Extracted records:
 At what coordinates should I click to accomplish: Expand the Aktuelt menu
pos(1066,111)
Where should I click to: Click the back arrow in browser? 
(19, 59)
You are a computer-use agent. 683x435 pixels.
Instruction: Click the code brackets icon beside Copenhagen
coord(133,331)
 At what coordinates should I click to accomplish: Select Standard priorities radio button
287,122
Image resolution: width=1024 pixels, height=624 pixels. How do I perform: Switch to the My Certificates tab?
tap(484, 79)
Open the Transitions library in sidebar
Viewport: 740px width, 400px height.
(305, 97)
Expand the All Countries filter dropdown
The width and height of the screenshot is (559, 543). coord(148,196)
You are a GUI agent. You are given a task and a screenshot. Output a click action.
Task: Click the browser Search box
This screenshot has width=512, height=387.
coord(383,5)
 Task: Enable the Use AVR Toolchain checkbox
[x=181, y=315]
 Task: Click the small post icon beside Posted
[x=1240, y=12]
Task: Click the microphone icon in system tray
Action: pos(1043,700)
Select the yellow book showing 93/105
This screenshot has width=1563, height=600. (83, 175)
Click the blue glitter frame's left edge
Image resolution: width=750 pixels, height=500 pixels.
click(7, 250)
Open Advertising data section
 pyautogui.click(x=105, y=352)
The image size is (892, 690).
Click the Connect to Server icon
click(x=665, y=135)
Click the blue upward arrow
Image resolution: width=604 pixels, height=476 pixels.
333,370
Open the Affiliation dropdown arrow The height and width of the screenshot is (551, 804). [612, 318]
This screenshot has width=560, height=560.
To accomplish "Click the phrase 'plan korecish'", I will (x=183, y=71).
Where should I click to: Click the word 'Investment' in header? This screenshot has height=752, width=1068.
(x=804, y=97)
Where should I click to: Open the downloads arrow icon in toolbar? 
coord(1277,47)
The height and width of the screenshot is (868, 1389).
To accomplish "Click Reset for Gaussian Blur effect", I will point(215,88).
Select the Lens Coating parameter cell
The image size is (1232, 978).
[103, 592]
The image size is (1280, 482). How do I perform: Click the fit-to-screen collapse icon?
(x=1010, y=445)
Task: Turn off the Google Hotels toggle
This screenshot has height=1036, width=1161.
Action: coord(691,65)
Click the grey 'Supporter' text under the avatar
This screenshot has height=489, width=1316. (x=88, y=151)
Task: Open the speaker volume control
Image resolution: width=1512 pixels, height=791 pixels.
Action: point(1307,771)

To do: Where a line of the records contains the word "agent", copy that line.

Task result:
You are a computer-use agent. 683x435 pixels.
You are a GUI agent. You are given a task and a screenshot. Output a click action.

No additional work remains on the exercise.